October 2008 has gone down in the investment pantheon as one of the worst Octobers of all time. Investors are stressed over their large portfolio declines and the constant grim economic news. Some investors have sold their stock holdings or are thinking of doing so.
In times like these it pays to listen to the “old hands” - successful investors who have weathered many previous downturns and who have spent their lifetimes studying the investment markets.
Their advice is pretty similar: sit tight, maintain a diversified portfolio, and, if you have cash to spare, invest more for future gains.
John Bogle
“The probabilities for stock market investing right now are very compelling,” John Bogle, the founder of the mutual fund company Vanguard, told The New York Times recently.
Bogle, 79, helped to invent the first retail stock index mutual fund, now the Vanguard 500 Fund.
He believes that stock valuations are reasonable and that returns over the next decade may average 9 percent annually.
He cautions against trying to time the market and move in and out of stocks, calling it a fool’s errand.
He counsels holding a portfolio of stocks and bonds, and keeping it to a fixed balance.
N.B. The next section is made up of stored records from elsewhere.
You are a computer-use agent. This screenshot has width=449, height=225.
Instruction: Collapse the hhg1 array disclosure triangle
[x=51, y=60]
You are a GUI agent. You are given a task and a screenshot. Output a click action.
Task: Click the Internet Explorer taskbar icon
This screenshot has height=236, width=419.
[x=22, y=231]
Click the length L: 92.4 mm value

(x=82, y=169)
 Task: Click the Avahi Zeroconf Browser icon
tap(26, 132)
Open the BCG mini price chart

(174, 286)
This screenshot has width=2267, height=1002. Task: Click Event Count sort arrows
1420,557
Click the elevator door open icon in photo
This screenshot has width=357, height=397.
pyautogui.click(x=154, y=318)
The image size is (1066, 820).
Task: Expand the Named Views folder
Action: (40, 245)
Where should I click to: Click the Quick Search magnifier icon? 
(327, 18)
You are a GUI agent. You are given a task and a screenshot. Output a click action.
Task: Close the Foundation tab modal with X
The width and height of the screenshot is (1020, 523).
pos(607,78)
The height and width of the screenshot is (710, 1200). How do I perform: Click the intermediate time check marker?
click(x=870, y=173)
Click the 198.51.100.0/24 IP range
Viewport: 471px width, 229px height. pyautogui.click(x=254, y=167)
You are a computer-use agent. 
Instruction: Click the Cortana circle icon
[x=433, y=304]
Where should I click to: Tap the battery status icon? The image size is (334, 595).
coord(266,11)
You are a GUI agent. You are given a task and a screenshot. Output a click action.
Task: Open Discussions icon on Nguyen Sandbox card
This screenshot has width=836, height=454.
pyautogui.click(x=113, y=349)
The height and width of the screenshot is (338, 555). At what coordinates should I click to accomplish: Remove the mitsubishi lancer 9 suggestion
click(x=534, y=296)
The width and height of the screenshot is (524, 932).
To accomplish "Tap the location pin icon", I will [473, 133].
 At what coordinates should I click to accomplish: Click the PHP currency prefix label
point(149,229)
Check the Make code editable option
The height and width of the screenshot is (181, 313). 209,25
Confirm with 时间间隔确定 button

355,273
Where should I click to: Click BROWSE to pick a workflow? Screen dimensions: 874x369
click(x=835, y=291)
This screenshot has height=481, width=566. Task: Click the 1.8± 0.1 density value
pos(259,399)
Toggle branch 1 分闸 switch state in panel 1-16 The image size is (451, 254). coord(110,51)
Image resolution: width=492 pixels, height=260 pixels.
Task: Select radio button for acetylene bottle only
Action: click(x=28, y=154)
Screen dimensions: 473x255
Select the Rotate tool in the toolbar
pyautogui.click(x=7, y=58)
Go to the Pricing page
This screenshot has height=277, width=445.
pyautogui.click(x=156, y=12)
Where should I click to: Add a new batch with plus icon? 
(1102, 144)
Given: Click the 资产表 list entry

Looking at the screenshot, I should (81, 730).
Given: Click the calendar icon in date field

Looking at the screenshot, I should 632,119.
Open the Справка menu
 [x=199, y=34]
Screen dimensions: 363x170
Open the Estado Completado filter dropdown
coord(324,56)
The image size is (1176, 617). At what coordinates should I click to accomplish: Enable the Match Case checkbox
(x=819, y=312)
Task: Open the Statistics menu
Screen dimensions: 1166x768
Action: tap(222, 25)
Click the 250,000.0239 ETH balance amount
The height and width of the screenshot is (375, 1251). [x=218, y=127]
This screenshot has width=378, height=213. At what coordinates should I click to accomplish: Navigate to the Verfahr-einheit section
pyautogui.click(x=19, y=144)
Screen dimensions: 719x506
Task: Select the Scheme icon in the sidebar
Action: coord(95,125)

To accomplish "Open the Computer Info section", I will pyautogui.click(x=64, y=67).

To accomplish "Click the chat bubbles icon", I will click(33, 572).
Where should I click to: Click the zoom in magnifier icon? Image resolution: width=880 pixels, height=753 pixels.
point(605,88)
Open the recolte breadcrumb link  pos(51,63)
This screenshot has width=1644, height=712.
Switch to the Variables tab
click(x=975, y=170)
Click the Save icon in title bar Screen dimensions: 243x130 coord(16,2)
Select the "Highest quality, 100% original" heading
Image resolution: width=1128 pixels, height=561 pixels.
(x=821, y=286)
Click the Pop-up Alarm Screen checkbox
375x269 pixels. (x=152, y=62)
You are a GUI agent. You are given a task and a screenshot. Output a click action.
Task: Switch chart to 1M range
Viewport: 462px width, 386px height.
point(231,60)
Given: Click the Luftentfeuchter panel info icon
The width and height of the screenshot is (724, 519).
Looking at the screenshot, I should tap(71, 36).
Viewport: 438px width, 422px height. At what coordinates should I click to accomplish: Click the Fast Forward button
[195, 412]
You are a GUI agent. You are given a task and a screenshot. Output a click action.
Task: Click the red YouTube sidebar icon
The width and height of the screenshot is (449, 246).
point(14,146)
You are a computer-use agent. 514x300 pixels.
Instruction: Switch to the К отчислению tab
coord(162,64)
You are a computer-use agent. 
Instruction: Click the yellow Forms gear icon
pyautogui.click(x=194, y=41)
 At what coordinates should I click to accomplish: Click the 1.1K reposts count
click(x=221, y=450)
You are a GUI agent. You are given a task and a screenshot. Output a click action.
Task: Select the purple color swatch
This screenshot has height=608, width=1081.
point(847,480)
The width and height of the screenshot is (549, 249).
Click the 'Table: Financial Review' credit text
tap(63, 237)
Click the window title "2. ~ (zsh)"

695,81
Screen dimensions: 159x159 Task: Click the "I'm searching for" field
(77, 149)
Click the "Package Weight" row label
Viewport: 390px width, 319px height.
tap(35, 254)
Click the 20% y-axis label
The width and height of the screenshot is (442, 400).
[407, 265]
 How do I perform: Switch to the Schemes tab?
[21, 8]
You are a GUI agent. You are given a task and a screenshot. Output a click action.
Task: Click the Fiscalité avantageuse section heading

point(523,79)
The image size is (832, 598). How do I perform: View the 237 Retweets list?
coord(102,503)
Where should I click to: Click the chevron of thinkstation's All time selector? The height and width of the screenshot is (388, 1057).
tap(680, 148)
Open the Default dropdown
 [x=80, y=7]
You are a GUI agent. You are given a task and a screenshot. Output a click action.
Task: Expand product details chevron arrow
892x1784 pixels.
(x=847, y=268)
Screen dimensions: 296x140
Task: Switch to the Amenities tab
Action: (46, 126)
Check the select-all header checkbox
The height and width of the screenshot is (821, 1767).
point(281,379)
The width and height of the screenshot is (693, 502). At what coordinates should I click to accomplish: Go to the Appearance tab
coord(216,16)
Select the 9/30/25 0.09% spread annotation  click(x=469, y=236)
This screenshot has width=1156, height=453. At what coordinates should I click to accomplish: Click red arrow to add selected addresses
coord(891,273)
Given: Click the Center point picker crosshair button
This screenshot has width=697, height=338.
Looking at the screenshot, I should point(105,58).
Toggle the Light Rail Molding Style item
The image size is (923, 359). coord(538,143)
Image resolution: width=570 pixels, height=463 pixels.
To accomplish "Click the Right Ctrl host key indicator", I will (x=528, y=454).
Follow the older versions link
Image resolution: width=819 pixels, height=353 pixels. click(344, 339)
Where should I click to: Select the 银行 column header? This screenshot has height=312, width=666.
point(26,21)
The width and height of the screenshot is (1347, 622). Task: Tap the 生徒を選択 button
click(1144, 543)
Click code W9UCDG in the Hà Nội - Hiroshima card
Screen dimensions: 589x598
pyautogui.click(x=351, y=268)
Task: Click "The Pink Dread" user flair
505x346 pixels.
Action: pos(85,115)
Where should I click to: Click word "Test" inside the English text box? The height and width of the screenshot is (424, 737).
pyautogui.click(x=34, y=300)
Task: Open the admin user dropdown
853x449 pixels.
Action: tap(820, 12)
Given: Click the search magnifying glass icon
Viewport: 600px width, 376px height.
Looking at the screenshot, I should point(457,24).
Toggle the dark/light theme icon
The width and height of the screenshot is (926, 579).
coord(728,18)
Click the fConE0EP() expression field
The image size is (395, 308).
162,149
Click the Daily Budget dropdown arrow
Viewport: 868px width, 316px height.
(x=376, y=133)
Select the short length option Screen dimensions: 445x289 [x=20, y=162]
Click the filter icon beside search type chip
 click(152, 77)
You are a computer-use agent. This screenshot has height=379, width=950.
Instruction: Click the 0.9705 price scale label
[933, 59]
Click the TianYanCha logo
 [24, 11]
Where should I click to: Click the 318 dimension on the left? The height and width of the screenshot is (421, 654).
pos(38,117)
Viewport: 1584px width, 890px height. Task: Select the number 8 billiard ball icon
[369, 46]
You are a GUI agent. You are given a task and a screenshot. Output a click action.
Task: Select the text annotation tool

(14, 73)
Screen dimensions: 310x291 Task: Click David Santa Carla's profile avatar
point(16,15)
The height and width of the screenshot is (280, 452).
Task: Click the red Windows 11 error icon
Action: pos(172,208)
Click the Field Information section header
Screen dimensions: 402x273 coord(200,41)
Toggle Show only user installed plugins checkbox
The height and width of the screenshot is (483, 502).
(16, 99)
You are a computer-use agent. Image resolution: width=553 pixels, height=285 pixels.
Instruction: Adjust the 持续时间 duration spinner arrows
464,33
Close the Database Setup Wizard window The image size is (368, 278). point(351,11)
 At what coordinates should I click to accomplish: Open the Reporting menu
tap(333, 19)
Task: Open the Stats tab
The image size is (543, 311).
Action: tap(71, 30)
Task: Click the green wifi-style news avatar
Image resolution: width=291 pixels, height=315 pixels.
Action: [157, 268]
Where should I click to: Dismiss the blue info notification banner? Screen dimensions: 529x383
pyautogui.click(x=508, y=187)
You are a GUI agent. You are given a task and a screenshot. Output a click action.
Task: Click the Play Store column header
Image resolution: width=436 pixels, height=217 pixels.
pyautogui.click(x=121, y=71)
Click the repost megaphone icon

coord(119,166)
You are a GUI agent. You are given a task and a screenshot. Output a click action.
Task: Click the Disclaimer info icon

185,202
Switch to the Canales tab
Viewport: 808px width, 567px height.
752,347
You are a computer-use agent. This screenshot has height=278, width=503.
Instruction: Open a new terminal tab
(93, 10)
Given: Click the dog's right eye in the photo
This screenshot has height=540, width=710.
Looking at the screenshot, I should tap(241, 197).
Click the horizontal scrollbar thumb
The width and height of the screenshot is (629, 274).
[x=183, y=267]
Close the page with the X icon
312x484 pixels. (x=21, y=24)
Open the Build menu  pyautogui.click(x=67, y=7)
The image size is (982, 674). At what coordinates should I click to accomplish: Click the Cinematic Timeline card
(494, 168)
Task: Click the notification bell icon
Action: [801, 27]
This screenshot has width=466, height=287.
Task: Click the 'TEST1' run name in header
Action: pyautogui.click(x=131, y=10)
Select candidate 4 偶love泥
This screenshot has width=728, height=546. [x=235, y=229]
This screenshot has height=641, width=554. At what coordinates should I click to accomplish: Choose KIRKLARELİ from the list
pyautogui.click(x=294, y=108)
Most of all, he says investors should avoid looking at the markets and their portfolios daily.
“If you were to put your money away and not look at it for many years, until you were ready for retirement, when you finally looked at it, you’d probably faint with amazement at how much money is in there,” he said.
Warren Buffett
At last count investor Warren Buffett was America’s richest man. He built his fortunes by investing widely and cannily in stocks and companies for over 50 years.
Buffett wrote an editorial in the Times on Oct. 17. The headline was simple: “Buy American. I Am.”
Buffett said he was moving all of his personal wealth not already invested in his flagship Berkshire Hathaway from bonds to U.S. stocks.
“Equities will almost certainly outperform cash over the next decade, probably by a substantial degree,” he said.
He criticized those who have moved to cash with the idea of getting back into stocks at an appropriate time. “In waiting for the comfort of good news, they are ignoring Wayne Gretzky’s advice: ‘I skate to where the puck is going to be, not to where it has been,’” he wrote.
Burton Malkiel
Burton Malkiel, economics professor at Princeton whose theories led to the creation of index funds, says “a century of investment experience” shows that investors who sell stocks now “are almost always making the wrong decision.”
In a recent Wall Street Journal editorial he wrote that his research shows that investors who moved money in an out of stocks from 1995-2007 sharply underperformed the market.
“No one has consistently made money by selling America short, and I am confident the same lesson is true today,” he wrote.